* _DOCUMENT_:
■ ■ ■

Agricultural property investors have many different motivations for investing in agricultural land. Some investors wish to personally engage in agricultural endeavors, while others may own the land and lease it to others for agricultural activities.
Investors may also purchase agricultural land in the path of growth, allowing for lower taxes through agricultural exemptions, before ultimately selling or developing the property.
Business opportunities are typically smaller local businesses, such as barbershops, hair saloons, print shops, corner stores, local grocery stores, also boat rental businesses. Often an investor may be looking for a small business that he or she own and manage, creating an income for him or herself.
Business opportunities are normally valued based upon applying a multiplier to the net income being produced by the business. Value may also be applied to intangible assets such as a business’s name or reputation in the community.
What is Real Estate Investment Trust (REIT)
A real estate investment trust (REIT) a type of business trust, allows groups of investors to invest in income producing property. A REIT provides a method for individuals to pool financial resources to invest in larger, professionally managed properties. Investment trusts invest in office buildings, large apartment complexes, and retail centers. Purchasing shares in REIT is similar to purchasing shares in mutual fund.
Analysis of investment in Florida
The purchase of real estate as an investment has been popular for both high and moderate income investors. Most investment decisions depend on the rate of return or profit, which the investor expects to earn by assuming a risk in real estate or other type of investment.
A through analysis is critical when evaluating the potential of a real estate investment. Investment analysis must take into consideration land use controls, such as zoning, deed restrictions, and permitting requirements that affect the value of the property.
Investment analysis considers economic forces, such a population growth, investment of foreign capital, and the impact of taxation on real estate investments. The most important factor underlaying every investment decision is economic soundness.
The process of investment analysis begins with the search for and location of potentially desirable real estate investment that are based upon the investor’s personal objectives. Real estate investor can receive potentially significant rewards from real estate investments that include income generated by the property, a build up of equity, appreciation in value, tax benefits, positive leverage, and prestige. Investment in real estate can also serve as hedge against inflation when the property has level payment mortgage where the payments remain the same, but the rental income increases with inflation.
Disadvantages of investing in real estate include the illiquidity of property (it cannot be bought or sold as quickly as other assets. The local – immobile – nature of real estate market compared to other types of investments that can be bought and sold in a variety of markets, the expense or overhead required to manage the property or hire a property manager, and the need for additional investment assistance from experts such as brokers, tax accountants and other professionals.

■ ■ ■

* _SUPPLIED DATA_:

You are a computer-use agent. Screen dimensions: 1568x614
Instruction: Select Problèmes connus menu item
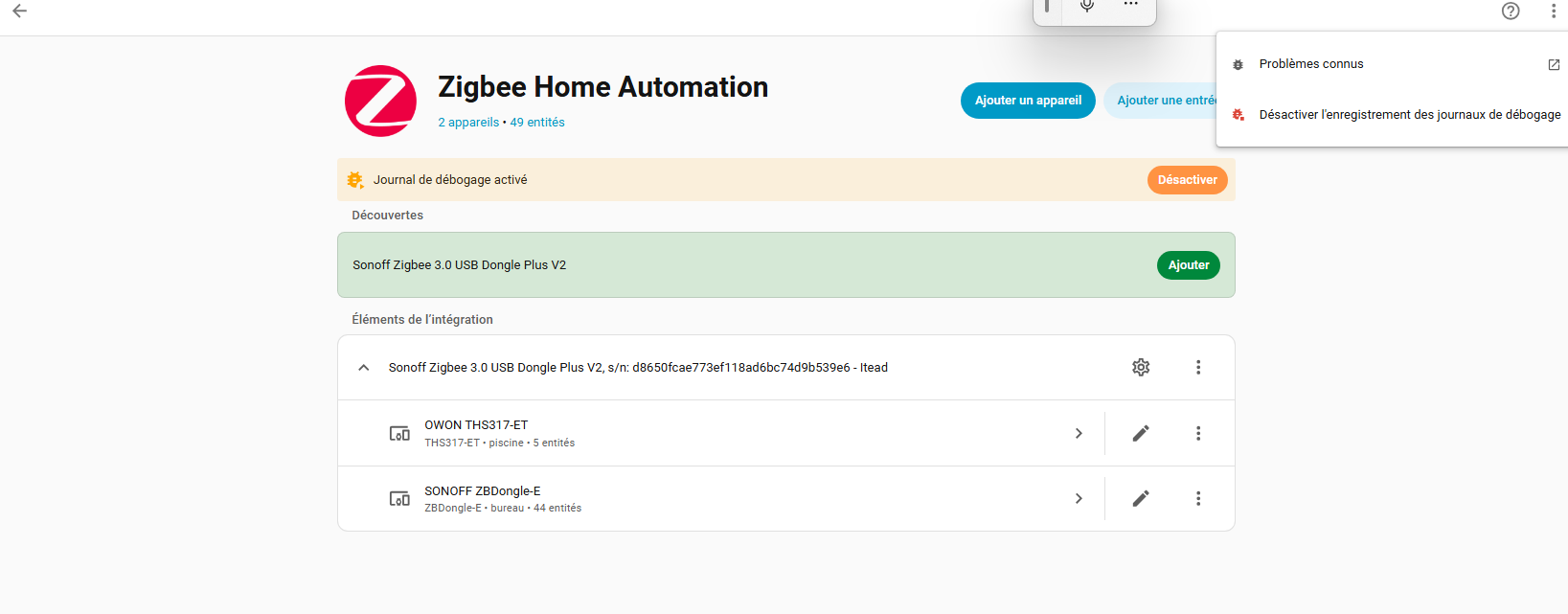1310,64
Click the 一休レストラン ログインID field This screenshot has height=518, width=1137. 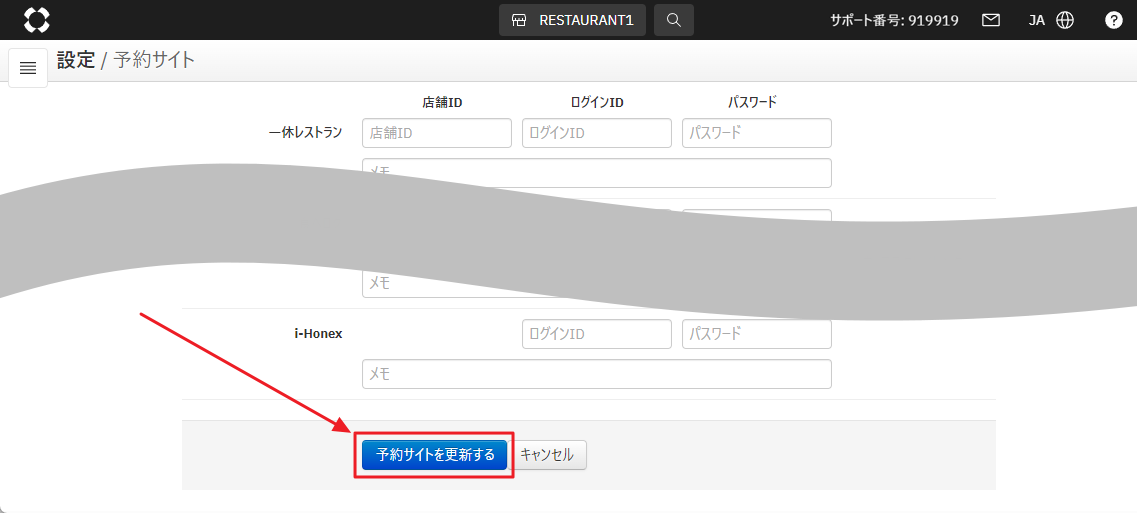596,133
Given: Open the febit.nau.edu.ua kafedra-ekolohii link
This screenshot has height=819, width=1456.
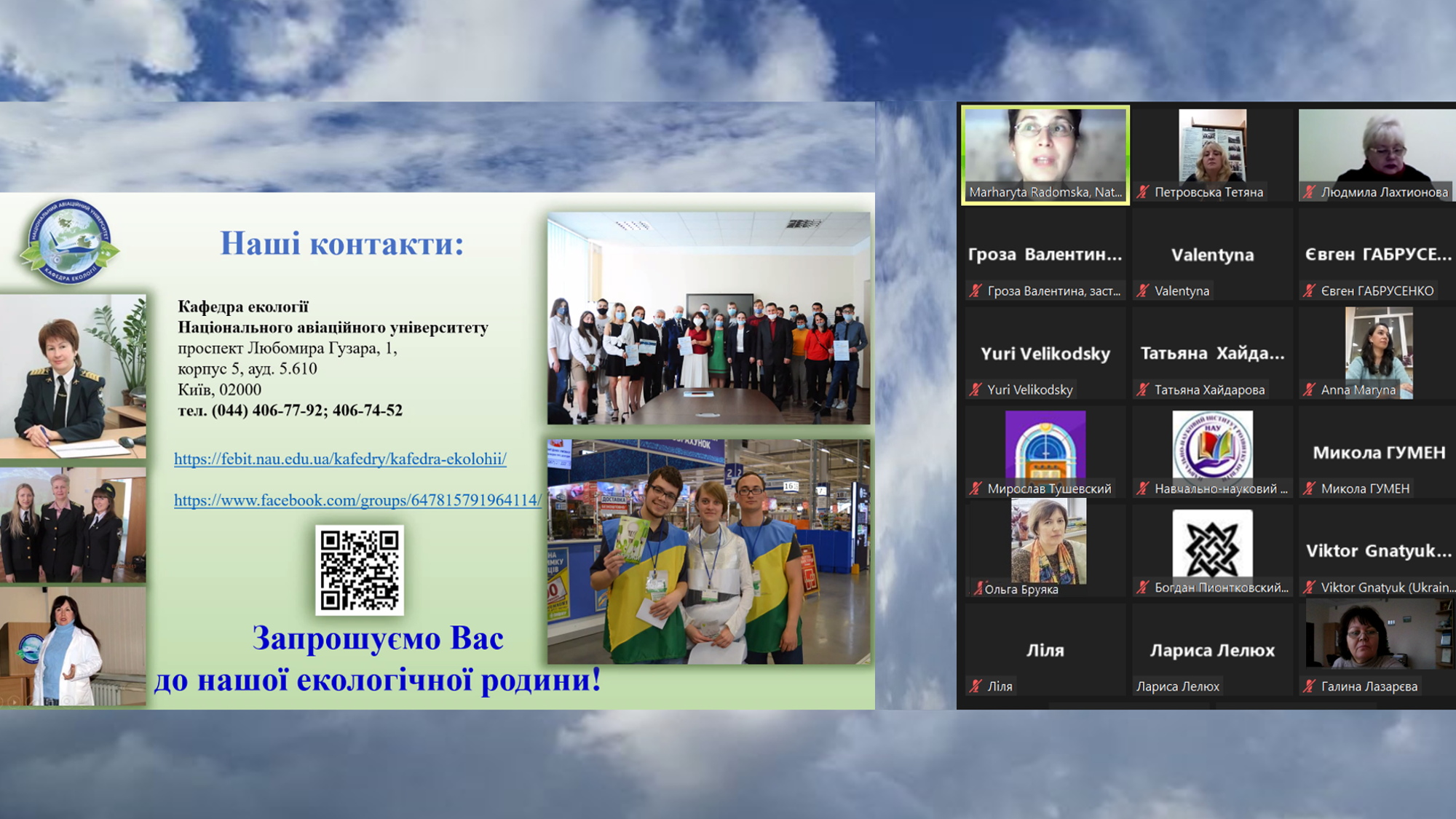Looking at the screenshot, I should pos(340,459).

■ ■ ■

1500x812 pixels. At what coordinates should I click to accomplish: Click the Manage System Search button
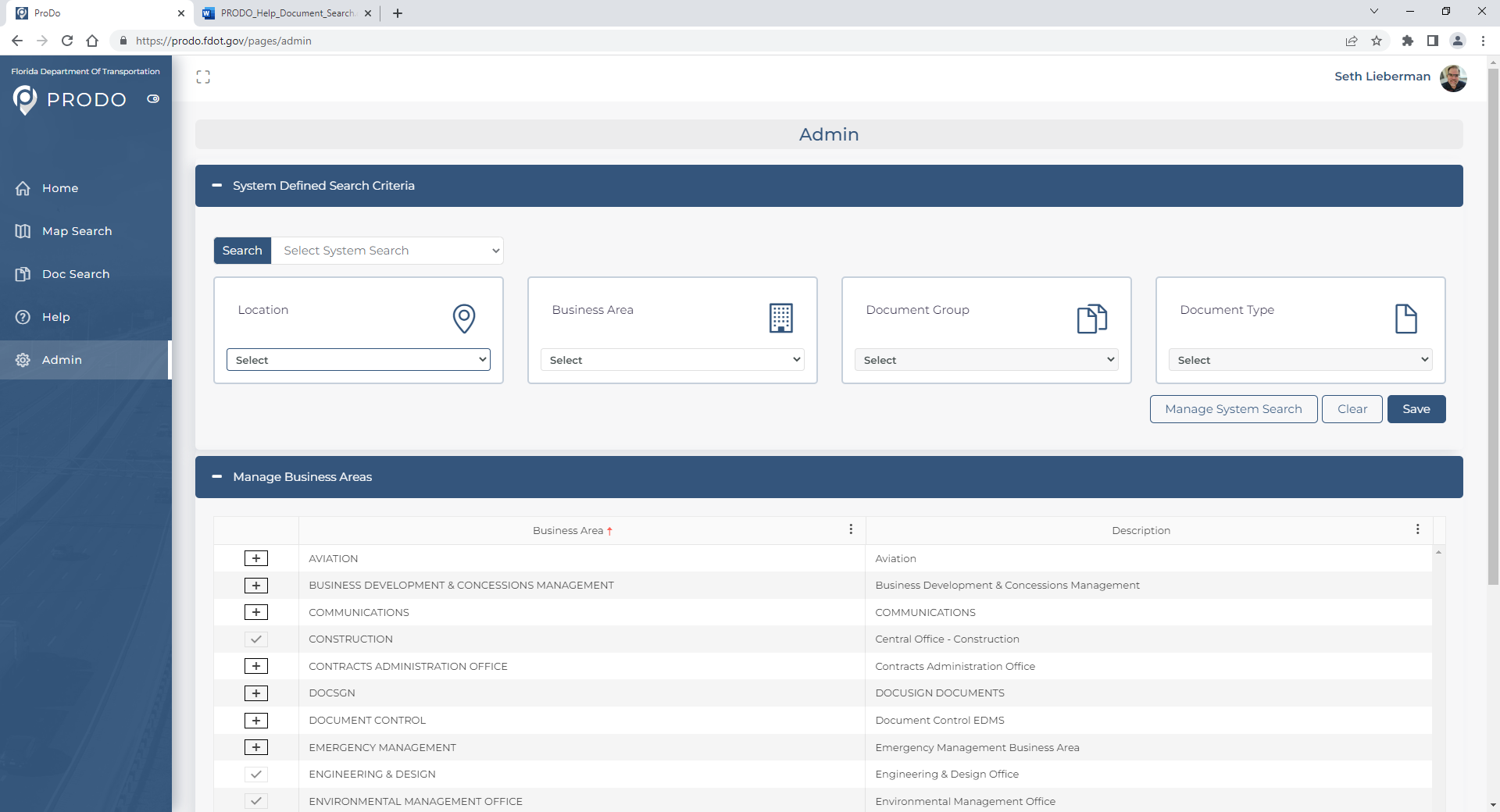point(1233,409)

■ ■ ■

* _WHAT IS BEING ASKED_: List every reward from real estate investments that the text on real estate investment names.

* _ANSWER TO THE PROBLEM_:
- Income generated by the property
- A build up of equity
- Appreciation in value
- Tax benefits
- Positive leverage
- Prestige